White Bean & Dried Tomato Dip

I keep trying with the white bean dips. I find an awful lot of them pretty dull, actually. Perhaps I have finally gotten enough other stuff in there that it can actually be tasty. At any rate, this was quite popular.

If you don't want to cook the beans, you should use 2 540 ml (19 ounce) tins.

about 3 cups dip
20 minutes prep time, not including cooking the beans

1 cup raw pea (navy) beans
1/3 cup parsley
1/2 cup dried tomatoes
2 cups grated celeriac
2 or 3 cloves of garlic
1 tablespoon sunflower seed oil
the finely grated zest of 1/2 lemon
the juice of 1/2 lemon
1 teaspoon salt (maybe)
1/4 teaspoon ground black pepper
1 teaspoon rubbed basil
1/4 teaspoon rubbed rosemary
1/2 teaspoon rubbed oregano
1/4 teaspoon rubbed thyme
1/4 cup stuffed olives (optional)

The beans need to be cooked the day before; put them in a pot and cover them with generous amounts of water. Bring them to a boil, then let them soak for several hours. Bring to a boil again, and then simmer until tender, about an hour.

Put the drained beans into a food processor. Add a good handful of parsley, washed and squeezed dry (and without any tough stems).

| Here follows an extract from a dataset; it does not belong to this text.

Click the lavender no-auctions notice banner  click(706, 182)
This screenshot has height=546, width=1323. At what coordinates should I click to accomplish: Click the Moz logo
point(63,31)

Put the tomatoes into a small pot with water to just cover, and bring to a boil. Turn off the heat and let them sit, covered, for about 10 minutes.

Meanwhile, peel and grate the celeriac. Heat the oil in a medium skillet, and cook the celeriac gently until softened. Add the peeled, sliced garlic and cook for a minute or two more.

Add the drained tomatoes and the celeriac and garlic to the beans. Add the lemon juice and zest, and the seasonings, and the olives if you want them. Note; the amount of salt called for supposes home-cooked beans and no olives. If you use canned beans and/or olives, you should reduce the salt accordingly. If you use both you will not likely need to add any.

Last year at this time I made Pasta with Roasted Squash, Mushrooms, Onions & Dried Tomatoes.


CallieK said...

I'm like you, I find most bean dips rather bleah. I'll give this a try! (Is there any good substitutions for the celeriac? I'm not a fan..)

Ferdzy said...

Well, you could use a few stalks of actual celery I suppose. Or maybe a finely grated parsnip or a bit of turnip? Or even just leave it out, I suppose.